Analyse
: Wie ein Brecht-Stück

■ Die US-Wahlkampfspendenaffäre - über die Käuflichkeit von Politik

Die US-amerikanische Justizministerin Janet Reno braucht noch mehr Zeit. Sie hat die Vorermittlungen in der Wahlkampfspendenaffäre ihres Präsidenten ausgedehnt und die Entscheidung darüber, ob sie ihre Nachforschungen nicht lieber einem unabhängigen Staatsanwalt übergeben soll, um 60 Tage verschoben. So schleppen sich die Ermittlungen gegen Bill Clinton und Vizepräsident Al Gore weiter dahin. Je ein Ausschuß des Senats und des Repräsentantenhauses sowie das Justizministerium beschäftigen sich mit der Finanzierung des letzten Demokraten-Wahlkampfs.
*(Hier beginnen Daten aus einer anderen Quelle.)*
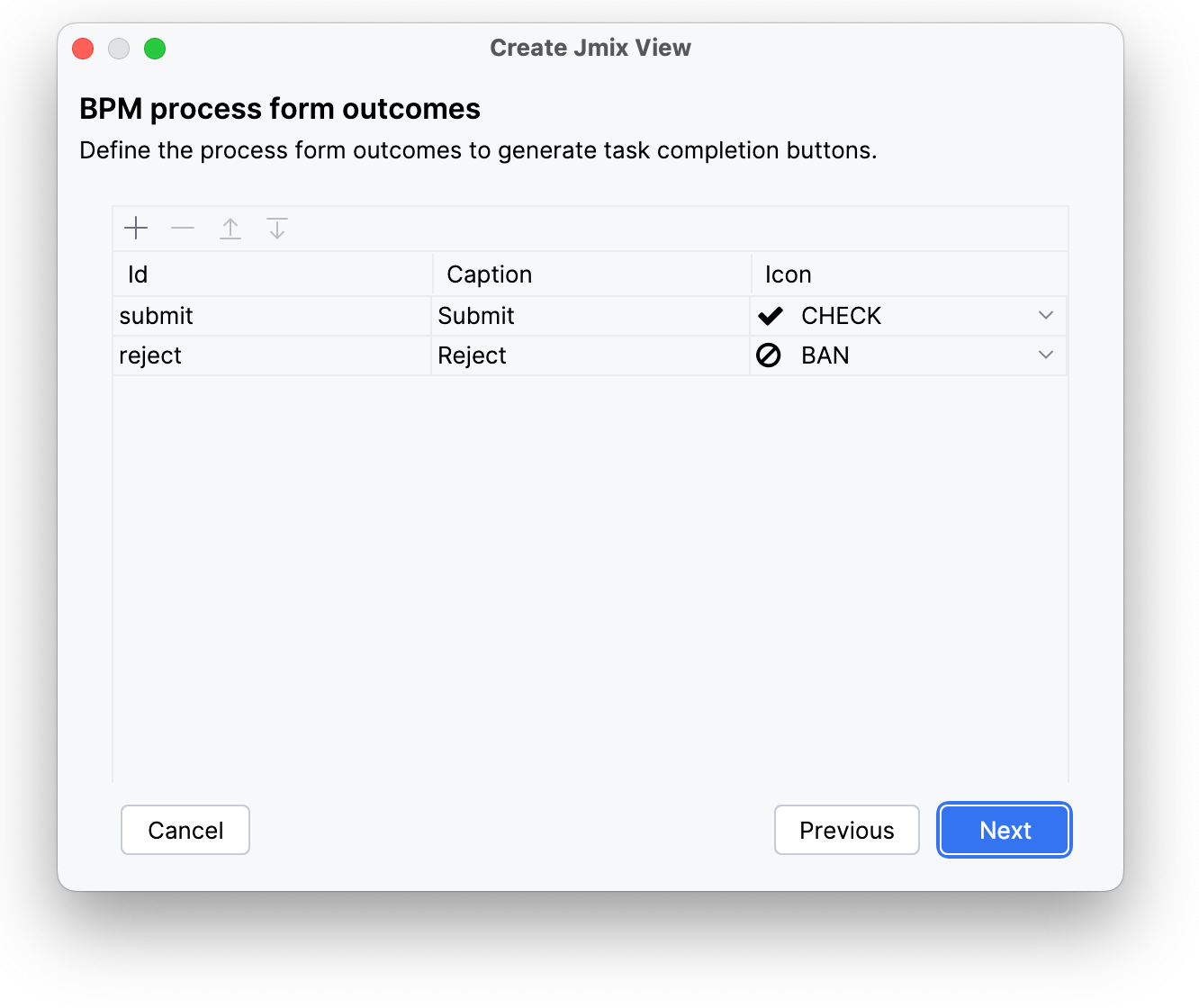This screenshot has height=1008, width=1199.
Task: Edit the Submit caption cell
Action: 590,316
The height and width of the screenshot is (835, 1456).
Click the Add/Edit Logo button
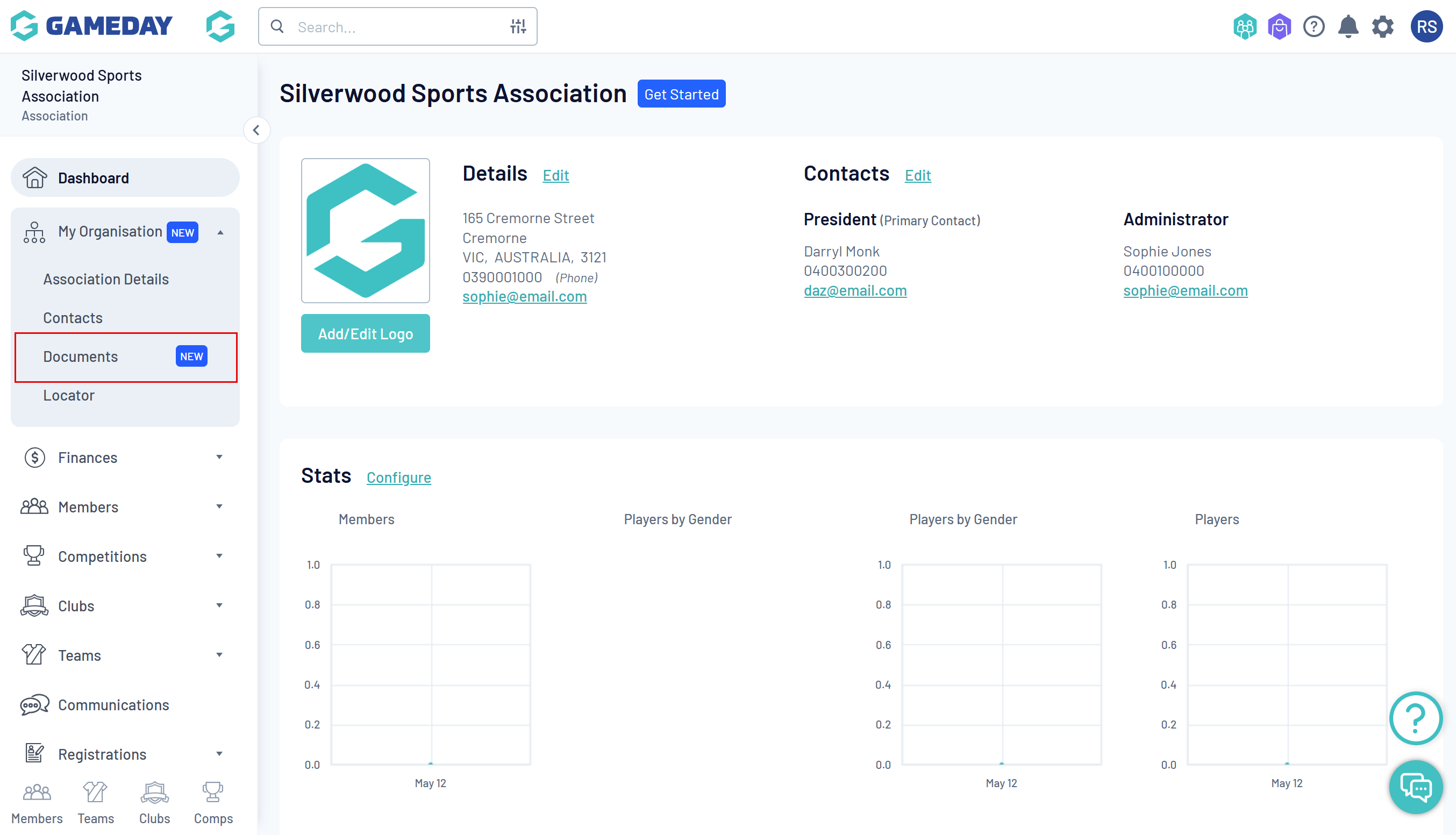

Technisch geht es darum, ob Clinton und Gore 1996 zu ihrer Wiederwahl auf gesetzwidrige Weise Wahlkampfspenden eingeworben haben. Inhaltlich geht es darum, ob die Politiker der USA käuflich sind. Vom letzteren ist die Öffentlichkeit überzeugt, das erstere scheint sie nicht zu interessieren.

Wahlkämpfe kosten in den USA absurd viel Geld, der letzte hat 2,7 Milliarden Dollar verschlungen. Ein Bruchteil davon kommt aus öffentlichen Mitteln oder aus den Taschen engagierter Individuen, den größten Teil steuern Interessengruppen sowie Wirtschaft und Industrie bei. Das machen die natürlich nicht selbstlos. Neu ist das alles nicht, nur scheint Clinton eine besondere Virtuosität und einen ganz eigenen Erfindungsreichtum bei der Akquisition von Spendengeldern entwickelt zu haben. Gegen entsprechende Summen wurden Spender zu Kaffeekränzchen oder zum Übernachten ins Weiße Haus eingeladen, gegen noch höhere Spenden gab es Zugang zum Präsidenten persönlich.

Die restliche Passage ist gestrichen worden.